Simplifying the PAYE Settlement Agreement (PSA) Process
HM Revenue & Customs (HMRC) have issued a consultation document on ways of improving the current burdensome PSA process. There is no current intention to extend the scope of PSA’s, the most common items included in a PSA are Christmas parties, working lunches, team building exercises and staff incentive awards.
The government accepts that completing a PSA annually introduces delay and uncertainty to the system and that the requirements for the benefit to be minor, irregular, and the deduction of tax and apportionment of the benefit to be impractical are unclear as to interpretation. Usually class 1A National Insurance Contributions (NICs) are payable on benefits. When the benefits are agreed into a PSA class 1B NICs are paid. The timing of the completion of the PSA can cause there to be different treatments of the same benefit for tax and NIC purposes.
The proposals for dealing with these issues are:-
- Remove the requirement for upfront agreement
Employers would assess whether items are eligible for inclusion in a PSA return
2. Considering a digital solution
The Government will explore whether it would be cost effective to digitalise the PSA return and whether it is feasible to align the PSA calculation and payment dates with the P11D/P11D(B) deadlines i.e. calculations due by 6 July and payments due 19/22 July following the tax year.
3. Handling differences of opinion
Consideration is being given to providing employers with a warning if HMRC disagree with an item included in a PSA in good faith.

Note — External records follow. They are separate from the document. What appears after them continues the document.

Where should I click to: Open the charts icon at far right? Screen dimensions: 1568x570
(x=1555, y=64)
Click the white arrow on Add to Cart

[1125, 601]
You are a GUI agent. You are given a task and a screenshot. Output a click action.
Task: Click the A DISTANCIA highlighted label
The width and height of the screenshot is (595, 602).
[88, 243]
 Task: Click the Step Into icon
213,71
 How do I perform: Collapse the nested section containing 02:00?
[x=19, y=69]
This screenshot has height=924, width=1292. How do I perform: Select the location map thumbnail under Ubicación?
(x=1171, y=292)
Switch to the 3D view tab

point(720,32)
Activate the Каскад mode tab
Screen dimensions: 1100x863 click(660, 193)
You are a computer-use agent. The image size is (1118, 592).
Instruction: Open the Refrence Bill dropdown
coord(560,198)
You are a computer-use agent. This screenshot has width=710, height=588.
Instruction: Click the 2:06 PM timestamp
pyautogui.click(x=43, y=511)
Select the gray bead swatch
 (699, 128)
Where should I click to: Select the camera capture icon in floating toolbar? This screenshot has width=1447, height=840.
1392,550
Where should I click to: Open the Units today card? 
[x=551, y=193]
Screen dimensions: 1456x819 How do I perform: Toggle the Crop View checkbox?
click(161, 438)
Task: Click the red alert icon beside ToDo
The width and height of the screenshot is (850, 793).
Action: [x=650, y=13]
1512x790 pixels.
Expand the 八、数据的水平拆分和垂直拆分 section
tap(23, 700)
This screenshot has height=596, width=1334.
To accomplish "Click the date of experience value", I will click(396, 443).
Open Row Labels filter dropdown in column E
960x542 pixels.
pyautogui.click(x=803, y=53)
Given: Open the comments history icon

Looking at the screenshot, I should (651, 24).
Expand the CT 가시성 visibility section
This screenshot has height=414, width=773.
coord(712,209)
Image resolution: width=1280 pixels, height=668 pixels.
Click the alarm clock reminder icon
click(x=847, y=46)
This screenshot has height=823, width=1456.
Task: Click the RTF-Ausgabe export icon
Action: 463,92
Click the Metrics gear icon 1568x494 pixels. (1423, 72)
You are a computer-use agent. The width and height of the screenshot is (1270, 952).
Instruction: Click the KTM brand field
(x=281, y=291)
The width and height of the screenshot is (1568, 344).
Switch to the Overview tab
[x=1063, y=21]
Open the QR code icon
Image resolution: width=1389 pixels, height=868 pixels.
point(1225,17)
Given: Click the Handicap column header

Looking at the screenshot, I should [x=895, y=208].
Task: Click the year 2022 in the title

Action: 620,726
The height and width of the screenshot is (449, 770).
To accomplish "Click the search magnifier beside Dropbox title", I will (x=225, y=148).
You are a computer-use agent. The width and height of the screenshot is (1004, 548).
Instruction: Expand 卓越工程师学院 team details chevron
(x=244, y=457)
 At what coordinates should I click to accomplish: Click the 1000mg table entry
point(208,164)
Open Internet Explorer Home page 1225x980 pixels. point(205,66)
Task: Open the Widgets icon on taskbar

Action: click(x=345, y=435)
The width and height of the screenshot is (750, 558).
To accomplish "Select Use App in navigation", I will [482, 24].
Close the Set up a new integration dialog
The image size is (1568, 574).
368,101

4. Determining what can be included in a PSA
- “Minor” Criteria
The proposal is to remove ‘minor’ from the PSA criteria
- “Irregular” Criteria
The proposal is that irregular should be defined as:
- be considered on a tax year basis.
- not occur in any pattern.
- excludes items which the employer has a contractual right to.
- “Impractical” Criteria
There are currently situations where the benefit is:-
- Paid in circumstances where deductions of tax by reference to the tax tables is impracticable; or
- Shared between employees so that apportionment of the benefit is impractical.
A further clarification is to be added
- The provision of a benefit is not to be considered to merit impractical criteria solely because of limitations with an employer’s software or because there is a presentational awkwardness to taxing the benefit via PAYE or requesting a P11D.
The consultation is due to close on 18 October 2016.
Whilst we do not know when the proposed changes are likely to come into effect employers will need to think about how they can adapt to all of the changes the Government are in the process of introducing.